* **Exercise objective**
The exercise calls for exact output of the lines between the one that contains "Instruction: Collapse the System tree node" and the end of the data, with both ends kept and pictures left out.

Collection entries
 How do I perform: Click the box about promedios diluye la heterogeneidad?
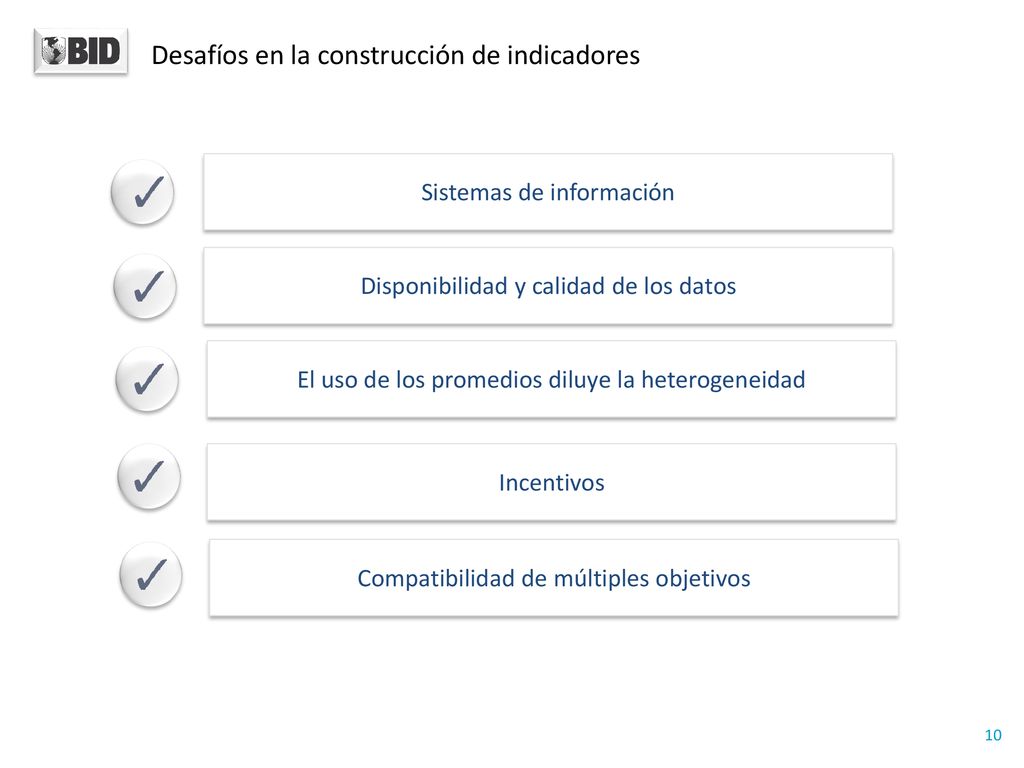click(x=551, y=379)
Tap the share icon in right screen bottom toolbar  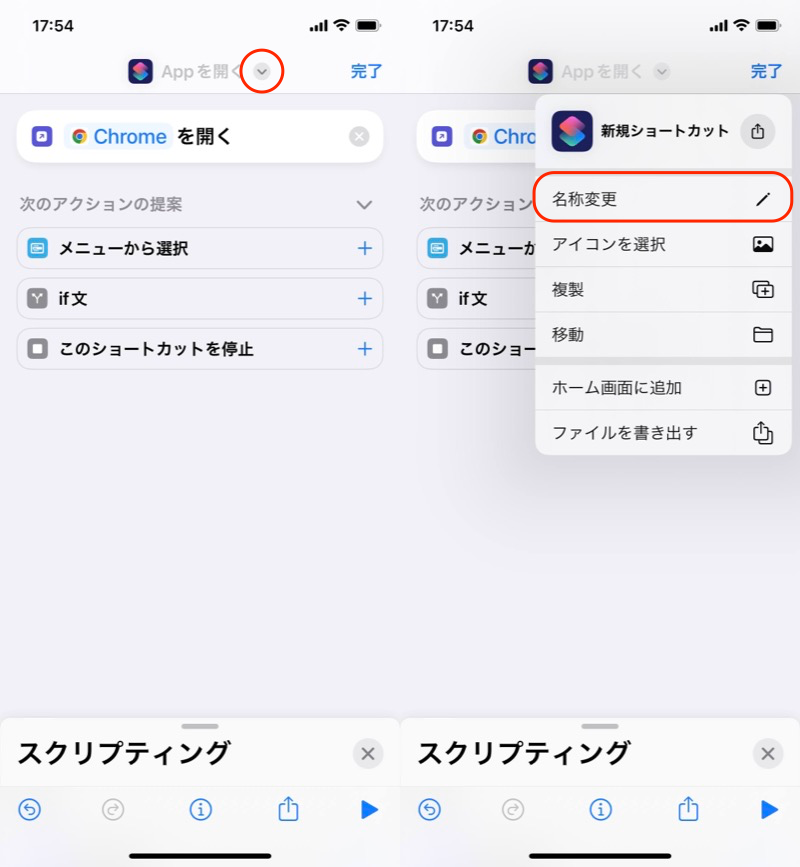pos(688,808)
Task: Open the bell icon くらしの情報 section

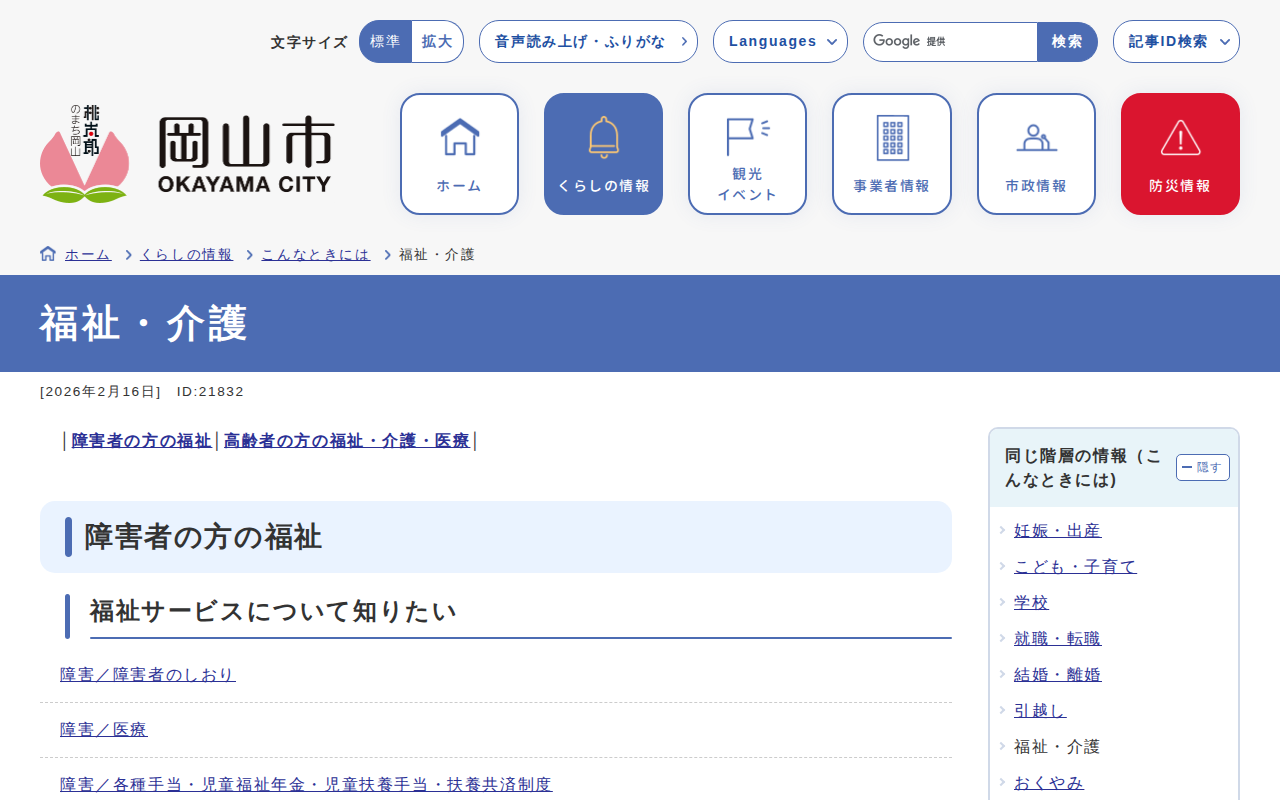Action: click(x=603, y=154)
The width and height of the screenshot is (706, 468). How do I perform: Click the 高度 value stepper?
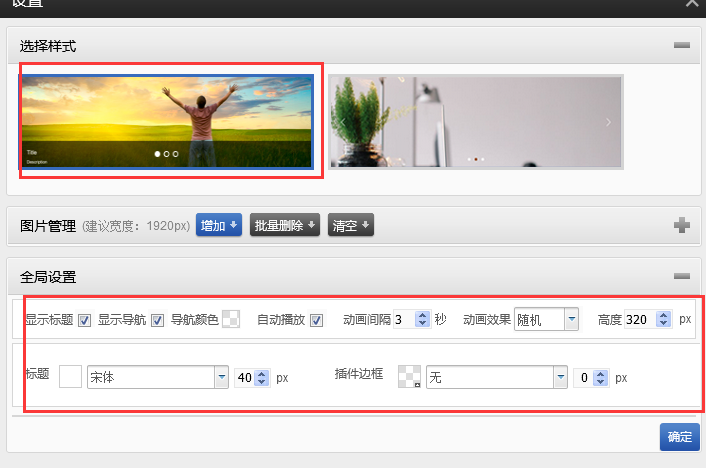[x=662, y=320]
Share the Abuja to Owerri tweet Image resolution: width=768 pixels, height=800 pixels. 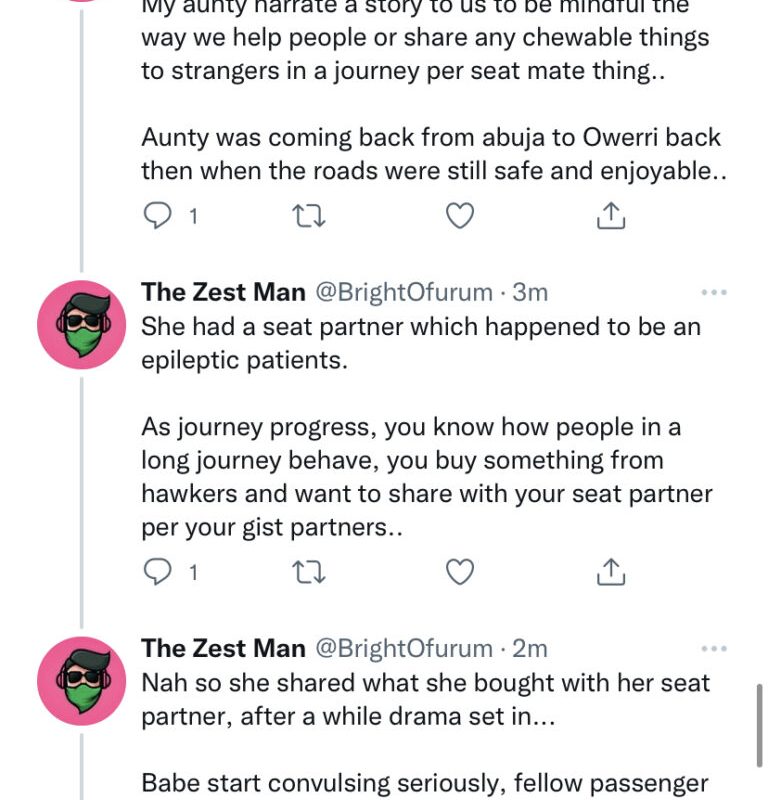click(x=610, y=216)
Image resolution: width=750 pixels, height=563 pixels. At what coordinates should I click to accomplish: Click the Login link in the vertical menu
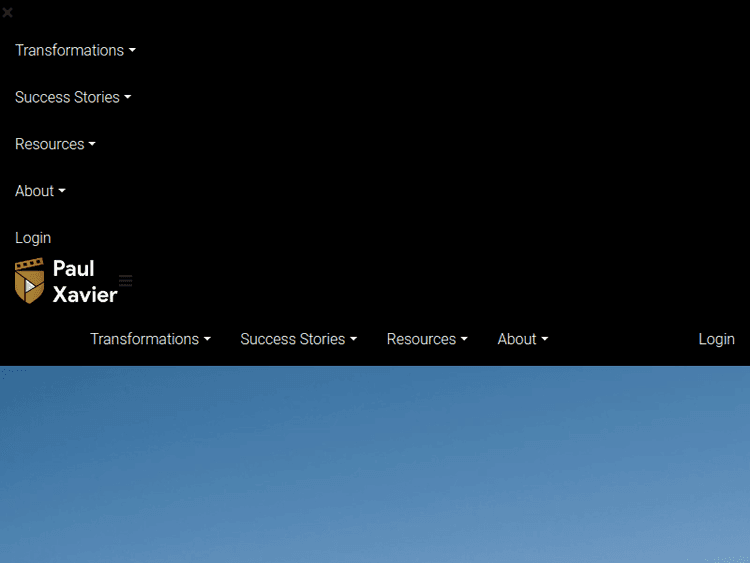click(33, 238)
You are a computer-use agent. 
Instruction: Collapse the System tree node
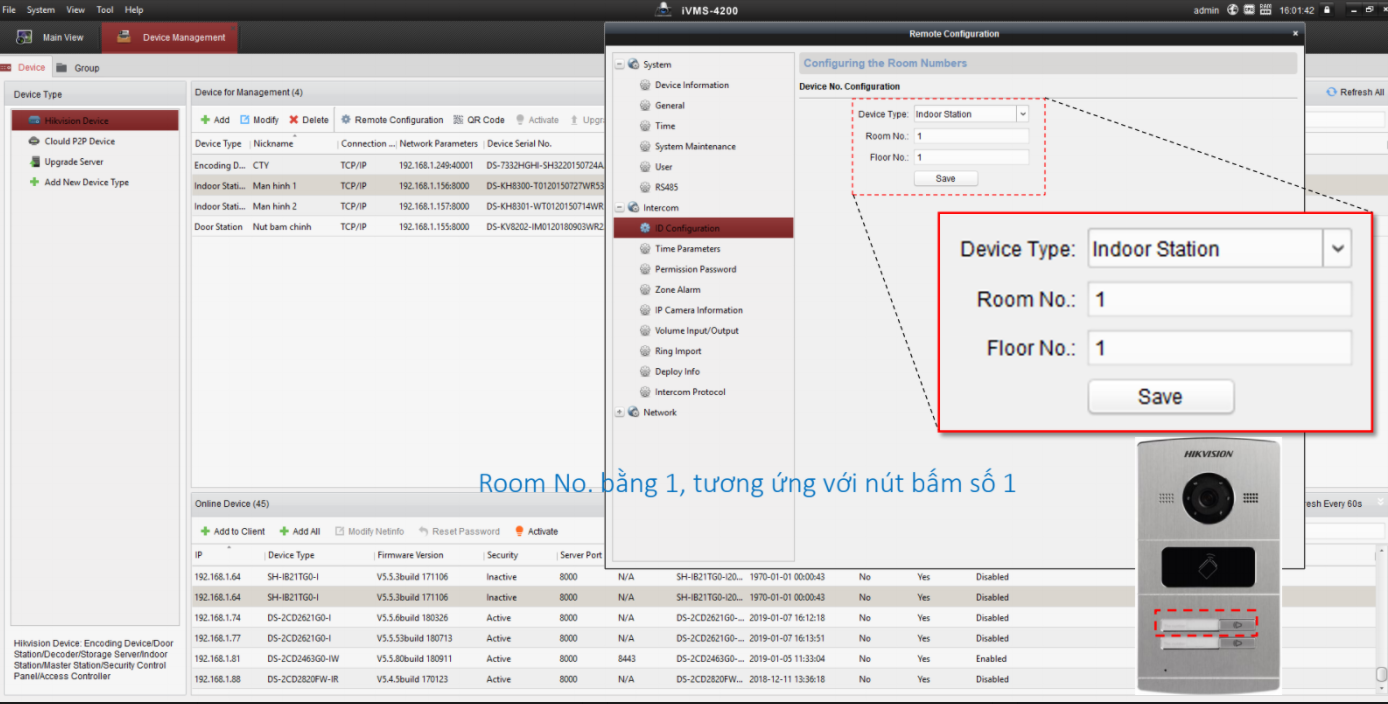point(619,65)
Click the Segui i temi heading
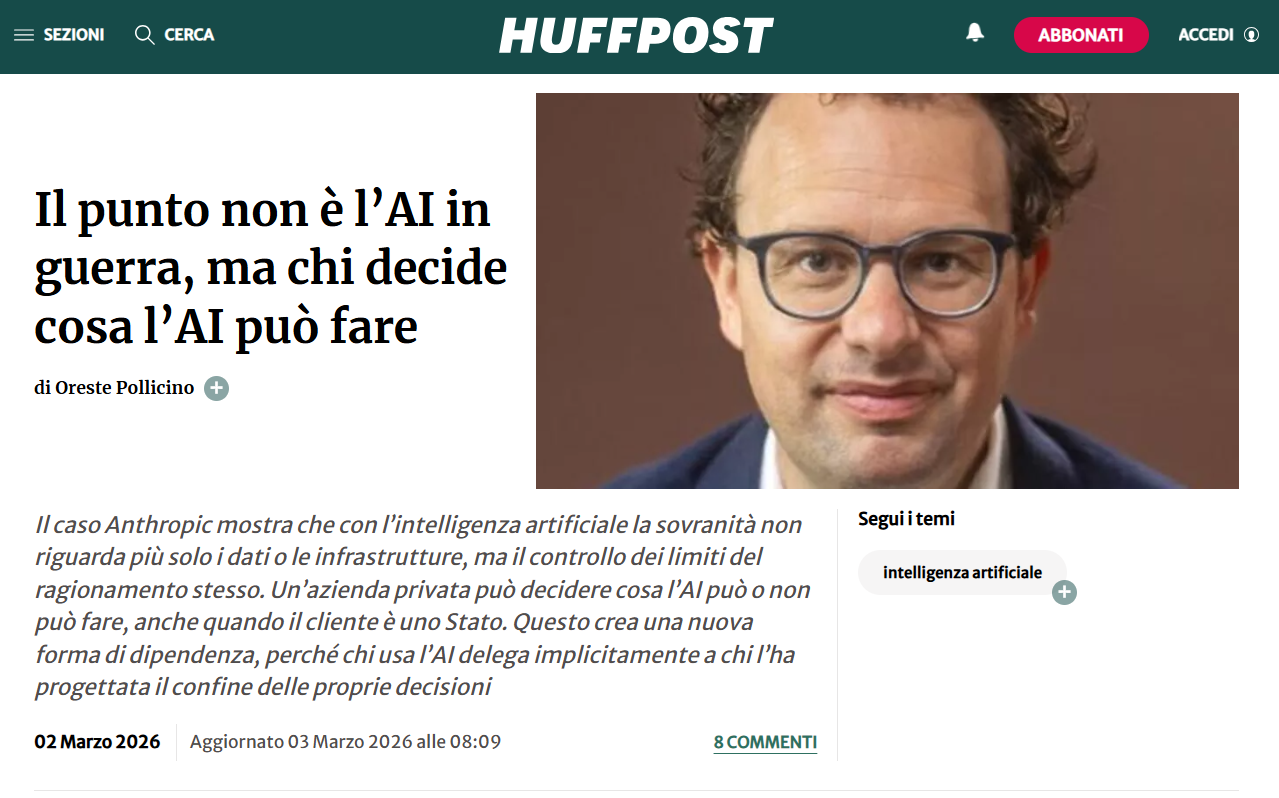This screenshot has width=1279, height=798. click(x=906, y=519)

* **Task output**
Instruction: Collapse the System tree node
point(619,65)
Click the Segui i temi heading
This screenshot has width=1279, height=798. click(x=906, y=519)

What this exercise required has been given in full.